The Military-Civil Divide Is a National Security Risk
- Security and Democracy Forum

- Sep 8
- 2 min read
Only a fraction of Americans serve in the military, and fewer still know someone who does. Most service members are drawn from a small number of states and often follow in the footsteps of family. According to TIME's analysis of military recruiting data, roughly 80 percent of military recruits have a family member who has served, with the Navy at 82%, Army at 79%, and Marines at 77%. The all-volunteer force is becoming an all-family force.

At the same time, interest in military service is waning. Only 32 percent of active duty families now say they would recommend military service to their children, according to Blue Star Families' 2023 Military Family Lifestyle Survey, a dramatic drop from 55 percent in 2016. This combination of cultural insularity and declining public confidence is more than a recruitment challenge. It is a threat to the health of our democracy and the legitimacy of our national security policy.
The United States depends on civilian control of the military. That principle only works if the public understands the institution it controls. Today, that understanding is fading. Most military bases are located in rural or southern regions. Most Americans live far from any post or installation. This physical distance breeds cultural distance. As military communities grow more isolated and self-reinforcing, civilian policymakers and the public grow more removed from the realities of service.
This separation has consequences. With fewer veterans in Congress, there is less firsthand knowledge of military culture and limits. Some policymakers defer to military leaders uncritically, assuming expertise without scrutiny. Others treat the military as a partisan or political actor, ignoring its apolitical role in a constitutional system. Neither approach serves the republic.
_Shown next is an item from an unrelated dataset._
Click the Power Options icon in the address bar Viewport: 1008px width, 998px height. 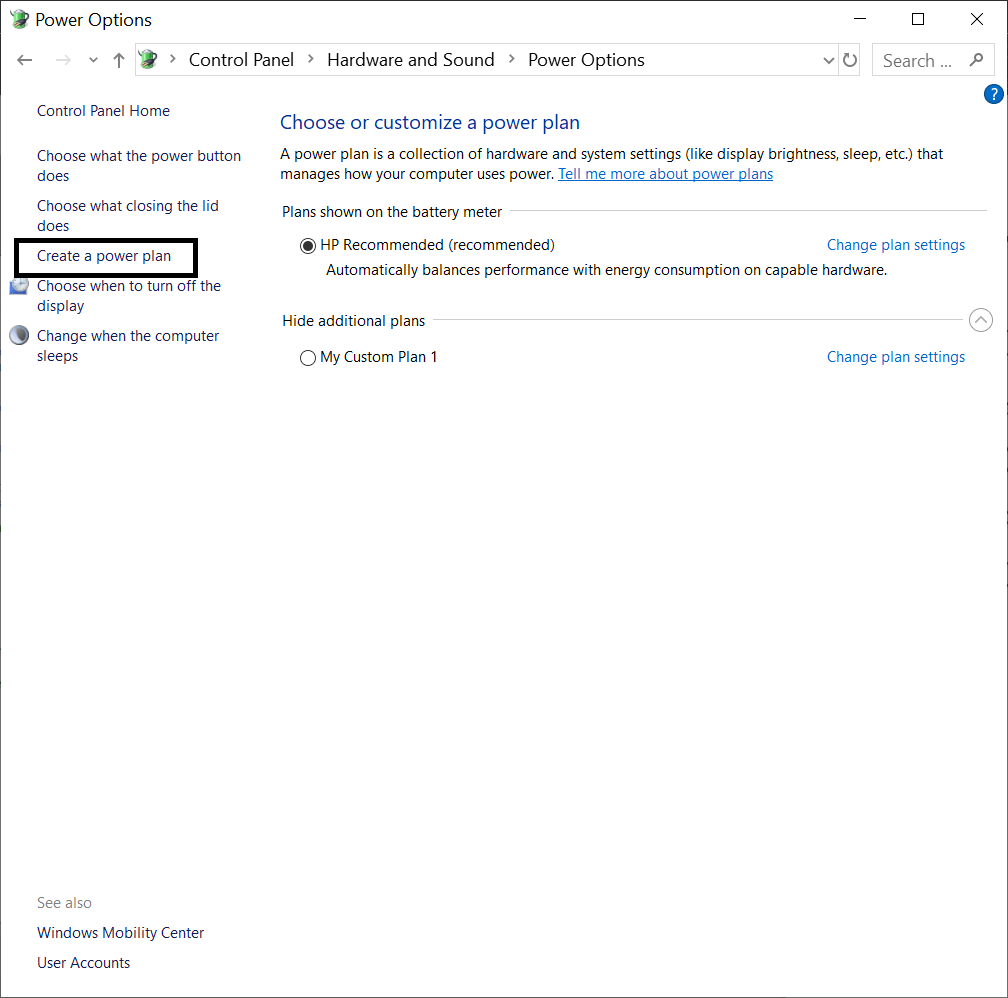(x=148, y=60)

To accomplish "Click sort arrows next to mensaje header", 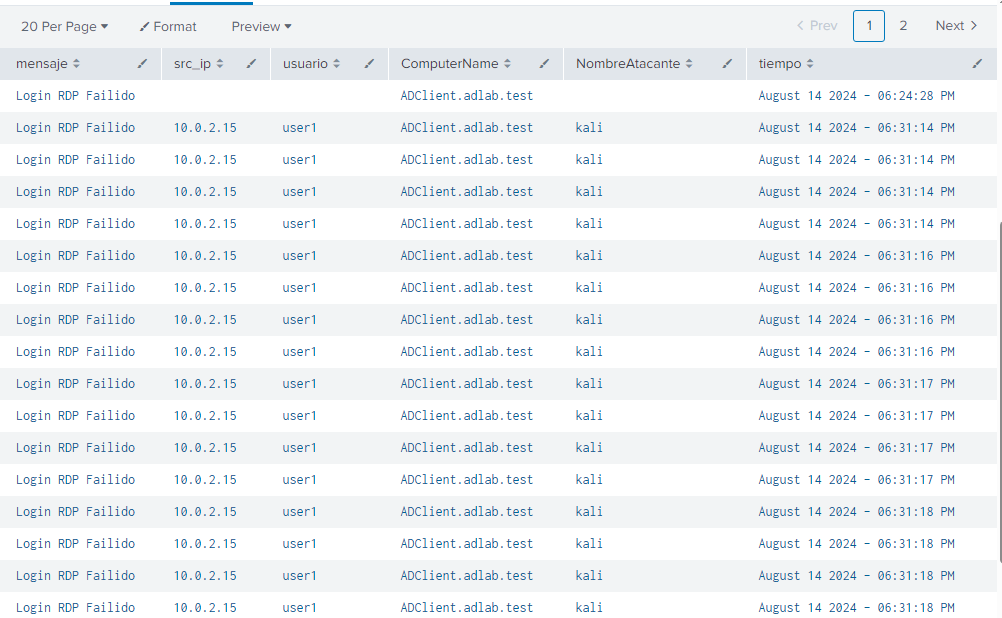I will coord(77,64).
The divide also skews strategic decision-making. An electorate unfamiliar with military life may misunderstand the risks of conflict. They may fail to grasp the true cost of war or the complexities of modern deployments. Meanwhile, a force drawn from narrow demographics may lack the diversity of perspective that makes for sound, ethical operations.
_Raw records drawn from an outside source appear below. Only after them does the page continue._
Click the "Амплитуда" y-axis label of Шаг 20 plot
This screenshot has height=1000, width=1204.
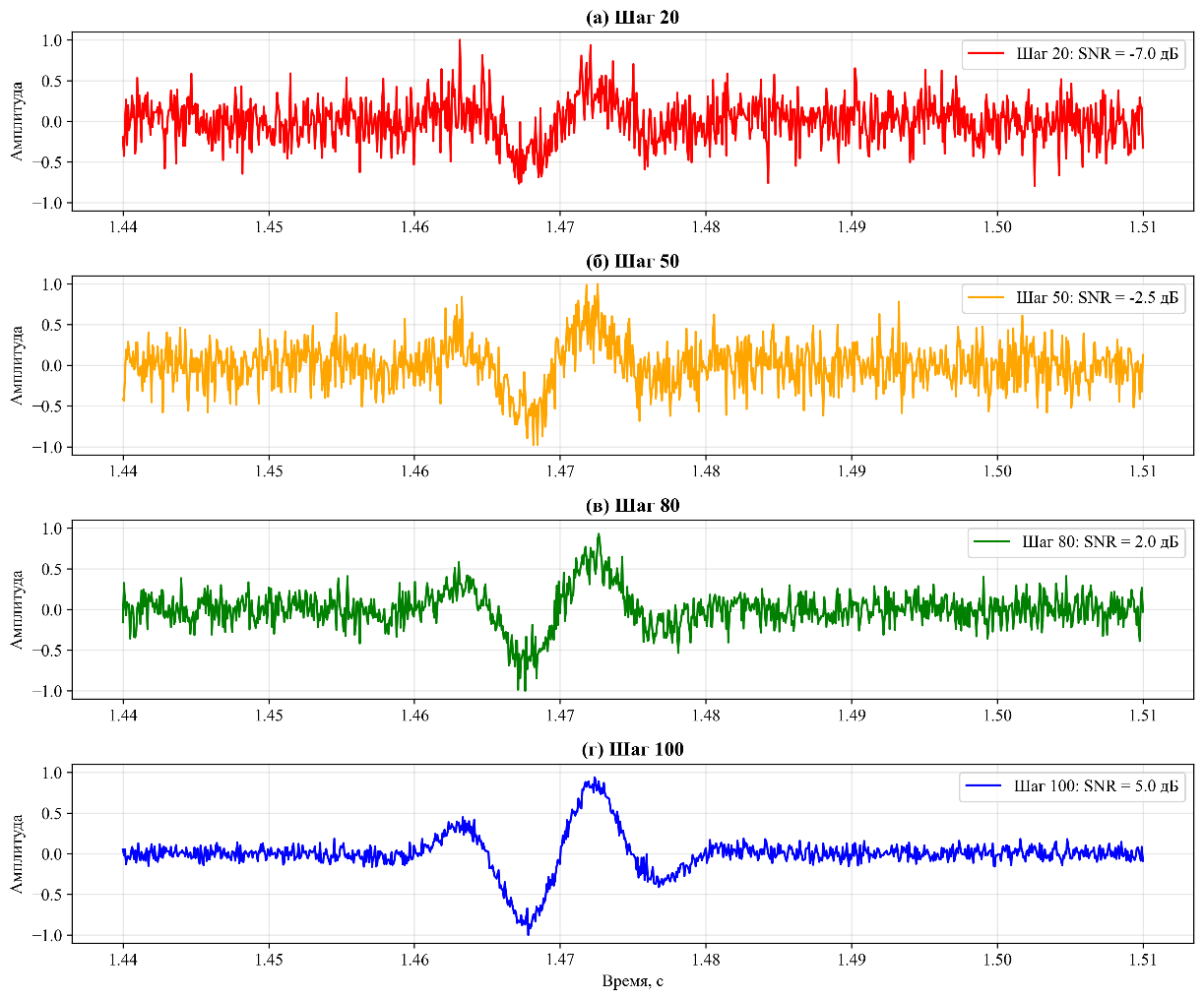click(17, 122)
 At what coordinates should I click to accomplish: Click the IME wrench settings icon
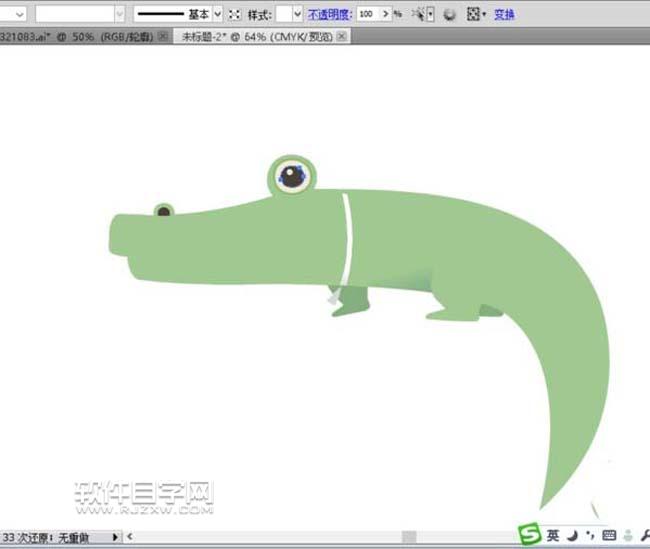pyautogui.click(x=644, y=536)
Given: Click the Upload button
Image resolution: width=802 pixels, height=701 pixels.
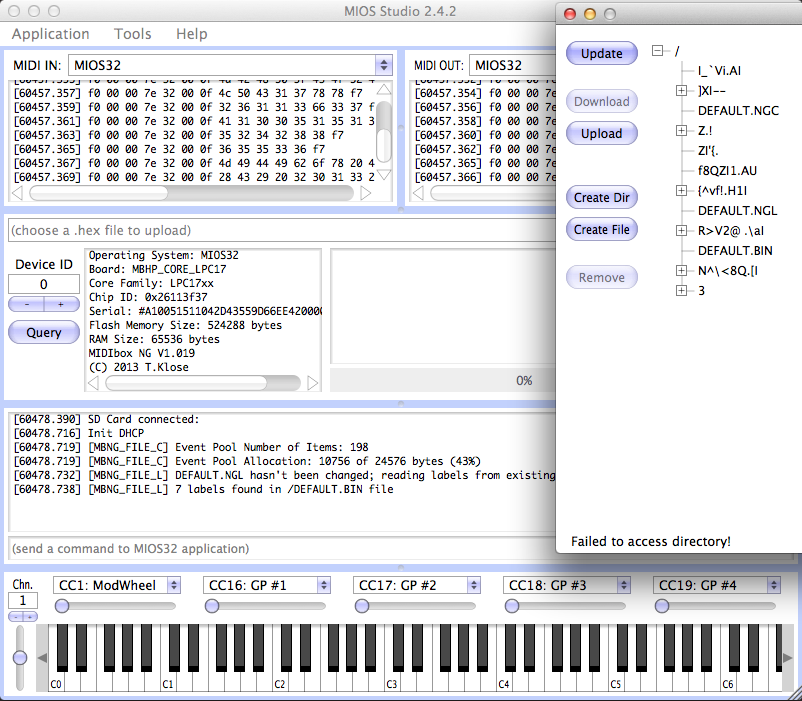Looking at the screenshot, I should [x=602, y=133].
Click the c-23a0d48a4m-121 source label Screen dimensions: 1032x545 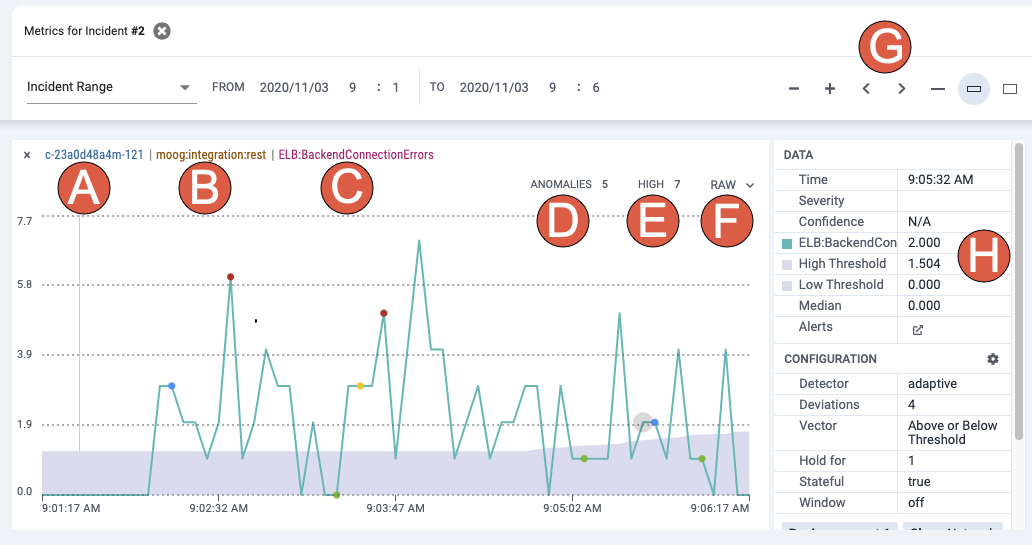94,155
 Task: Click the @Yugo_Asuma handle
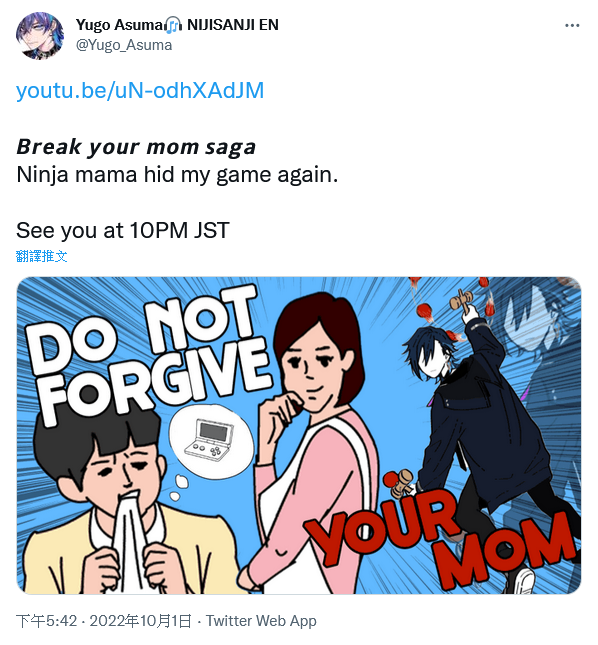[124, 45]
Admiration without understanding can be just as dangerous as skepticism without reason. Thanking someone for their service is not a substitute for civic engagement. The more we elevate the military as a separate class of citizens, the less connected it becomes to the public it serves, and the less accountable it risks becoming.

To close the gap, we must broaden the base of engagement and stop treating the military like a family business. Expanding ROTC programs at universities, especially those with few military ties, can bring service-minded students into contact with peers from other backgrounds. Civil-military exchange programs, national service initiatives, and structured congressional engagement with active-duty units can foster mutual familiarity. And schools and media must work to provide more accurate, nuanced portrayals of military life.
Democracy requires more than votes. It requires shared burdens, mutual understanding, and institutions that reflect the people they serve. A military trusted but misunderstood cannot endure. To strengthen our national defense, we must rebuild the bridge between the barracks and the ballot box.